Over-the-counter allergy medications

1.     Antihistamines – (there are both sedating (sleep-causing) and non-sedating antihistamines)

These meds help with itchy watery eyes, drainage, and skin itching

These meds do not increase your blood pressure

2.     Decongestants – help with nasal congestion.  These meds can cause you to feel jittery or wired and may keep you awake.  Decongestants are meds that will increase your blood pressure.  Decongestants are not recommended for people with heart disease, high blood pressure, thyroid disease, diabetes, or in men with enlarged prostates or with difficulty urinating.

3.     Steroid Nasal Sprays – to decrease swelling and congestion

4.     Cromolyn Sodium nasal spray – helps with sneezing, runny nose, or itching – Prevents mast cells from releasing substances in the immune response cascade.

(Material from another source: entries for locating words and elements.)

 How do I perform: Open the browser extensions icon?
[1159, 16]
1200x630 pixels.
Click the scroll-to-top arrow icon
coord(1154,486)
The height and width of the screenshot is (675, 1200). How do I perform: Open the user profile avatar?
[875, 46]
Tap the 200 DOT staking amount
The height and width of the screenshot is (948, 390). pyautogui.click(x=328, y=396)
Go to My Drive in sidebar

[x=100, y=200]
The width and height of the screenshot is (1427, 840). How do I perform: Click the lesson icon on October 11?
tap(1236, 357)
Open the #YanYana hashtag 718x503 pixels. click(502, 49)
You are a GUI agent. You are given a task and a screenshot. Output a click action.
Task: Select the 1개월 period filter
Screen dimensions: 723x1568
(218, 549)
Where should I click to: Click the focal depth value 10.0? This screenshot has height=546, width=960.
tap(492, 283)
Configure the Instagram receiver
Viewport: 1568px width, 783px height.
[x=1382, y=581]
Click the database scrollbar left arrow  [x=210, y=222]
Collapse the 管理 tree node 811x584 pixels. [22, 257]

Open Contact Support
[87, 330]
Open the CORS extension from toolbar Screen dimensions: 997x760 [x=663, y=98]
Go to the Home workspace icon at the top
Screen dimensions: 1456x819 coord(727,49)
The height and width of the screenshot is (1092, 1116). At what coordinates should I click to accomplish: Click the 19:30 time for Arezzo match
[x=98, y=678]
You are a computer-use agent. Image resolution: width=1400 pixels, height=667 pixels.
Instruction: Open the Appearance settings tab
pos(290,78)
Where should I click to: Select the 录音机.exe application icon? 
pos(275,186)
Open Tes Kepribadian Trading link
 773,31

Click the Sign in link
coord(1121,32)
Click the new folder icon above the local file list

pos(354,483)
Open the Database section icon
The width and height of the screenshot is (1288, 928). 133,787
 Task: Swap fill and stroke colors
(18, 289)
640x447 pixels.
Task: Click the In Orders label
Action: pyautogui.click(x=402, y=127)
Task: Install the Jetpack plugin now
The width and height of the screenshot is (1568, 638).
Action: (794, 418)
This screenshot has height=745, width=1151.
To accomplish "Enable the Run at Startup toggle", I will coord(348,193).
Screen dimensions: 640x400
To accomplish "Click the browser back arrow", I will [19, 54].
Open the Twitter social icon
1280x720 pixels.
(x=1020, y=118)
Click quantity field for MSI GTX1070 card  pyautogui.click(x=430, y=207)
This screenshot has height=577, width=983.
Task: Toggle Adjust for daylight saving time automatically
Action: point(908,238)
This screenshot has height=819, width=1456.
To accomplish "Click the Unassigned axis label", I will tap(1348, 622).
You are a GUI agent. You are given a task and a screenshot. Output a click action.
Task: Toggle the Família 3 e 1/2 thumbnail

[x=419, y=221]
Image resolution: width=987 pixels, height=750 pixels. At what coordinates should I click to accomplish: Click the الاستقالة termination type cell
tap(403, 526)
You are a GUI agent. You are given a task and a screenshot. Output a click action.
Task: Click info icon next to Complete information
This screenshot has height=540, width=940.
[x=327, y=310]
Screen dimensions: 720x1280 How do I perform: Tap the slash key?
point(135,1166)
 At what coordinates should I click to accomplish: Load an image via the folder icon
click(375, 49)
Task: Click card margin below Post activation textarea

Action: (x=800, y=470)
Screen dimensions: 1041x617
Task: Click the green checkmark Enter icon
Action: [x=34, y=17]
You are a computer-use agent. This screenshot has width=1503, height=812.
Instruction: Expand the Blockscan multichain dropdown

5.     Decongestant nasal sprays should only be used for 2 days and not more than 3 days or you will probably develop rebound congestion due to the nasal spray. I do not recommend these types of sprays because they can cause more problems than they are worth. Place a little Vick’s vapo-rub under your nose, if needed.

Rinsing your sinuses

1.     Using normal saline nasal spray or  rinse to clear the nose, moisten nasal passages

2.     Using at-home products – Neti pot or other nasal irrigation devices to clear out sinuses. Be careful – you must take care of your devices and clean them as directed. Let them air dry as directed. NEVER use tap water! You must use distilled or sterile water in these irrigation devices. If you are using salt or saline in your device always check to be sure that it is USP-grade sodium chloride and sodium bicarbonate, 99.99% NON-iodized salt, or pharmaceutical grade. Clean your irrigation device as directed by manufacturer instructions.

Tap water is not adequately treated or filtered to be used in medical devices or in nasal irrigation products. Using tap water in these devices may cause serious and even deadly infections.

Alternative treatments

1.     Things like Spirulina, Butterbur, or other herbal remedies may help, but they have not been verified or proven to help with an allergy. 

2.     Acupuncture or Acupressure may help, but has not been proven to help.

 Multi-use over-the-counter products

Don’t buy them. Take only what you need when you need it. A lot of those types of products contain acetaminophen (Tylenol®) and you can find yourself taking way too much. The only multi-use over-the-counter product I recommend is Robitussin-DM® (dextromethorphan and guaifenesin).